──────── Data provided

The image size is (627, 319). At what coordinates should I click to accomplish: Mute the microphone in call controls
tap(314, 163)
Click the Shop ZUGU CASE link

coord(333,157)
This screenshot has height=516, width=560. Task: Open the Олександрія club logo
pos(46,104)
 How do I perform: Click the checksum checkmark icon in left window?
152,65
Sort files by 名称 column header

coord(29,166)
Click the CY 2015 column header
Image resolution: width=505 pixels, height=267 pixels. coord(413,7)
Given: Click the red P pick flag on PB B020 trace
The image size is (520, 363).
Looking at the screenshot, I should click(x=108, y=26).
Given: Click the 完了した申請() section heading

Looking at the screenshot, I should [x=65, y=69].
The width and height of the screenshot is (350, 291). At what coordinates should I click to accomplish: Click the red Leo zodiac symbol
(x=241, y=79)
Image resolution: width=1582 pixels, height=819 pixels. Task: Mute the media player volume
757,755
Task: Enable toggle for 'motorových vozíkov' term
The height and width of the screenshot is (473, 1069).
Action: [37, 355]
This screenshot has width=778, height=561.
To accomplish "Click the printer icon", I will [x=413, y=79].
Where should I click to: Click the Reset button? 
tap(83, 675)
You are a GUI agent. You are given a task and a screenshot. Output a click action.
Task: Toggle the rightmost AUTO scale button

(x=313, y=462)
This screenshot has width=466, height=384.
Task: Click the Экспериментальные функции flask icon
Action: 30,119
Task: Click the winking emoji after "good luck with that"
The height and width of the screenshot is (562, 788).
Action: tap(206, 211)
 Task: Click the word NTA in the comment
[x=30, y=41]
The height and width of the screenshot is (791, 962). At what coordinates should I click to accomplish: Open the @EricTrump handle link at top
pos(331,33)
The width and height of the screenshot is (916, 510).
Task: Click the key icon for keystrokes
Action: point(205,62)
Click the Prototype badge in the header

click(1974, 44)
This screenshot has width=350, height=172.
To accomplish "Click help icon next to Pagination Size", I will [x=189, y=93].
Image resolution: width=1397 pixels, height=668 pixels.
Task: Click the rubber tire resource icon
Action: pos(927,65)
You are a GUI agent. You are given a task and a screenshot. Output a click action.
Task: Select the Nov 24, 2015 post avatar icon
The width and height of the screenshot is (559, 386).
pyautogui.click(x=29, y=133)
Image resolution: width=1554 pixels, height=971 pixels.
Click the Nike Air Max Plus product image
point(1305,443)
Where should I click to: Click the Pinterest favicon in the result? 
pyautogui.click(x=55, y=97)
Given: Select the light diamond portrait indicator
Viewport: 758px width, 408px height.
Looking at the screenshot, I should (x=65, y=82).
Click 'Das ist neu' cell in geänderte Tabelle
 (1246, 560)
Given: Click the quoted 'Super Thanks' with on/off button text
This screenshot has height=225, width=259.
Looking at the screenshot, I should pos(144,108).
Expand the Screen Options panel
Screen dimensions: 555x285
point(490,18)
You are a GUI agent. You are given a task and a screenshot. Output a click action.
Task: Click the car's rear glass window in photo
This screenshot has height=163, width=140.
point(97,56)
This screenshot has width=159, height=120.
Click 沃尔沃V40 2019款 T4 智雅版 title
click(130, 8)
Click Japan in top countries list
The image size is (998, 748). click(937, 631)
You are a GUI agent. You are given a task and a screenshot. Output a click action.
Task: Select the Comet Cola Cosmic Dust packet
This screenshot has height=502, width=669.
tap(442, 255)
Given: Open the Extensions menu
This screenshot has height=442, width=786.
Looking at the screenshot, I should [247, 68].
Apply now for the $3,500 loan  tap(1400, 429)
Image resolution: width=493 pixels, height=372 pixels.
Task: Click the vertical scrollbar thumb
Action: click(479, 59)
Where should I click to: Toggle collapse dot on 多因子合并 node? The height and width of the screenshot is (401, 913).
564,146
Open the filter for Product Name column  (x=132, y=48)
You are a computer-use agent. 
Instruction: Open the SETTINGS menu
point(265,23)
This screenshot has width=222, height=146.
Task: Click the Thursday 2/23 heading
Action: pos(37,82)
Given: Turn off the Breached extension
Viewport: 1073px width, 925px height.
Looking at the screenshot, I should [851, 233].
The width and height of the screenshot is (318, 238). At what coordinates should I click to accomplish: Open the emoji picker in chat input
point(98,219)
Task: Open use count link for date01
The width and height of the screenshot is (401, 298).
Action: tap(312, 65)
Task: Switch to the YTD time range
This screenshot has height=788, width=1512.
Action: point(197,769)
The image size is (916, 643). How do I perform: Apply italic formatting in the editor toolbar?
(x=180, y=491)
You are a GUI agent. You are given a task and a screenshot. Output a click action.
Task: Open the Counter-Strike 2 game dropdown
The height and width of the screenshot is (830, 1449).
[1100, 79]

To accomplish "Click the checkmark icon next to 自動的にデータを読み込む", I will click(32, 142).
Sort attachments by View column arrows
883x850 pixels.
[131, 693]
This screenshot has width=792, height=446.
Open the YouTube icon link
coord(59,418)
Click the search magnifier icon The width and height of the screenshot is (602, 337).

────────────────

### Prompt
Output the lines above between the one holding "Task: Select the Comet" and the one holding "Given: Turn off the Breached extension", inclusive, with nothing before or after them.

### Answer for this exercise
Task: Select the Comet Cola Cosmic Dust packet
This screenshot has height=502, width=669.
tap(442, 255)
Given: Open the Extensions menu
This screenshot has height=442, width=786.
Looking at the screenshot, I should [247, 68].
Apply now for the $3,500 loan  tap(1400, 429)
Image resolution: width=493 pixels, height=372 pixels.
Task: Click the vertical scrollbar thumb
Action: click(479, 59)
Where should I click to: Toggle collapse dot on 多因子合并 node? The height and width of the screenshot is (401, 913).
564,146
Open the filter for Product Name column  (x=132, y=48)
You are a computer-use agent. 
Instruction: Open the SETTINGS menu
point(265,23)
This screenshot has width=222, height=146.
Task: Click the Thursday 2/23 heading
Action: pos(37,82)
Given: Turn off the Breached extension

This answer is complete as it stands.